Almost 28 years ago, when the world was engulfed in the “Gulf War” and Israel was being fired upon by Iraq with scud missiles, many important safety issues were being debated. Gas masks were widely distributed but their effectiveness, it was found, would be compromised by facial hair. Questions were directed to a certain awesomely great Talmud scholar who was sitting in Bnei Brak.

Reb Chaim Kanievsky, who was seated in the center of the cyclone, was asked, “Do we shave off our beards to fit the masks?” I heard from my teachers that he gave the same seemingly cavalier answer to all that asked, “On Purim you’ll wear your masks!” Matters of life and death push away even Shabbos observance. Having a beard is not nearly as weighty as the holiness of Shabbos.

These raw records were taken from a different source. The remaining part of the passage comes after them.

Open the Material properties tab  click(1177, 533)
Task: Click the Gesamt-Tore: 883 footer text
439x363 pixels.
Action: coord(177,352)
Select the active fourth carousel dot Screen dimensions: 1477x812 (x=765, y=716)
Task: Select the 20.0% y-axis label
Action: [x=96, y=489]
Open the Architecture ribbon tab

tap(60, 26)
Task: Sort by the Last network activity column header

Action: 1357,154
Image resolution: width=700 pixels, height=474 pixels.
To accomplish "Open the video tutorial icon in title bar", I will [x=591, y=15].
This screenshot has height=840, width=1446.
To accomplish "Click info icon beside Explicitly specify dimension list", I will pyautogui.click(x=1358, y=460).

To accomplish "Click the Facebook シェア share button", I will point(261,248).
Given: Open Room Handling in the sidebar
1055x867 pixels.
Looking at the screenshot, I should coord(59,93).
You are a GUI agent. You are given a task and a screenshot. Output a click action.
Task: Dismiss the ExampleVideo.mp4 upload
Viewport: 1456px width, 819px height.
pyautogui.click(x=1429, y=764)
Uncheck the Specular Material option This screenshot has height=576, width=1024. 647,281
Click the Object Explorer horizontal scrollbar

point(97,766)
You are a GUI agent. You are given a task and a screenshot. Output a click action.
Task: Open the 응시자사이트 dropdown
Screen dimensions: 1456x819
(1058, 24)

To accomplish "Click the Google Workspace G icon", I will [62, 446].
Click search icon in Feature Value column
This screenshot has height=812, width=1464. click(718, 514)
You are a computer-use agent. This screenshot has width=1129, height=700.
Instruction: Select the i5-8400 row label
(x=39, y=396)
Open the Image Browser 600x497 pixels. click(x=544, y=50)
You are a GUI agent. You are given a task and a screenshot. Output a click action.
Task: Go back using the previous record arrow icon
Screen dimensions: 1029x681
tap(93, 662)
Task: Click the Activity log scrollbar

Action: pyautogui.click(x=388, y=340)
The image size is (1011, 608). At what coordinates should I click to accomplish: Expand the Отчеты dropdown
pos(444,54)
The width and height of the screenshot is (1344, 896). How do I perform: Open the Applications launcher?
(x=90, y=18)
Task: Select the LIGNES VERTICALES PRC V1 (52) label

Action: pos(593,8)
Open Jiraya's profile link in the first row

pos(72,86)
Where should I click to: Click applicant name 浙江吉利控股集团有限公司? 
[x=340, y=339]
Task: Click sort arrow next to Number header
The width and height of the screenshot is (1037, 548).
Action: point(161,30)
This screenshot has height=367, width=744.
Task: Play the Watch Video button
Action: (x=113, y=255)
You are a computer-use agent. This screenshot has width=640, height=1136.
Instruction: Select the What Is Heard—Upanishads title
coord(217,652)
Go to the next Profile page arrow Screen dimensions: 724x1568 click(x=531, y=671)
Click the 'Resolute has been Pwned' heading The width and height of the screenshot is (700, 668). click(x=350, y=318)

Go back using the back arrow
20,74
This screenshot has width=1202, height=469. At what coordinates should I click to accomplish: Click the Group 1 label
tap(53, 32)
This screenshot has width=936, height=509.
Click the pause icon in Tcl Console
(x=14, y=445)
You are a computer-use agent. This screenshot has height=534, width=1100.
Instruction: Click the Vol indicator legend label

Obviously the danger was not as significant or as imminent as was commonly perceived. As things turned out, after months of bombing by the allied forces, a four-day ground war started as many as the days before Purim. The announcement was made of the Iraqi concession on the Fast of Esther, the day immediately preceding Purim. That night was Purim and Jews filled the streets to celebrate after the reading of the Megilla, which talks about the amazing salvation of the Jewish people through hidden miracles.

People did not have a chance nor were they focused on buying new costumes or masks for the festive day. By default, the costume of choice that was most on display and that was worn with a sense of joyous relief was none other than the ubiquitous gas mask. Those words of the Tzadik now had the ring of profound truth and deep insight, “On Purim you’ll wear your masks!”

Now imagine for a moment please, that in order to preserve the memory of that great day of salvation a new Jewish holiday would have been declared commemorating the end of the war. To honor the occasion it is decided that we put on gas masks and dance in the streets as had actually occurred.

After the fact a few scholars who have had their finger on the pulse of Jewish History do a little anthropological survey and discover that for thousands of years Jews have had the custom to wear masks on this day in particular. How odd it would seem, that the theme of the mask would intersect the same day for apparently independent reasons or is there a deeper hidden meaning?

In much the same way, Matzah has significance on Pesach long before and long after the great event of the exodus. Lot left Sodom that night and everyone else was lost. The readiness to move on with little when the signal is given retains its symbolic meaning each year.

There is significance to masks on Purim. HASHEM’s face was hidden because we had turned away. When we rediscover HASHEM and reveal our true essence then HASHEM too is no longer hidden to the Yidden.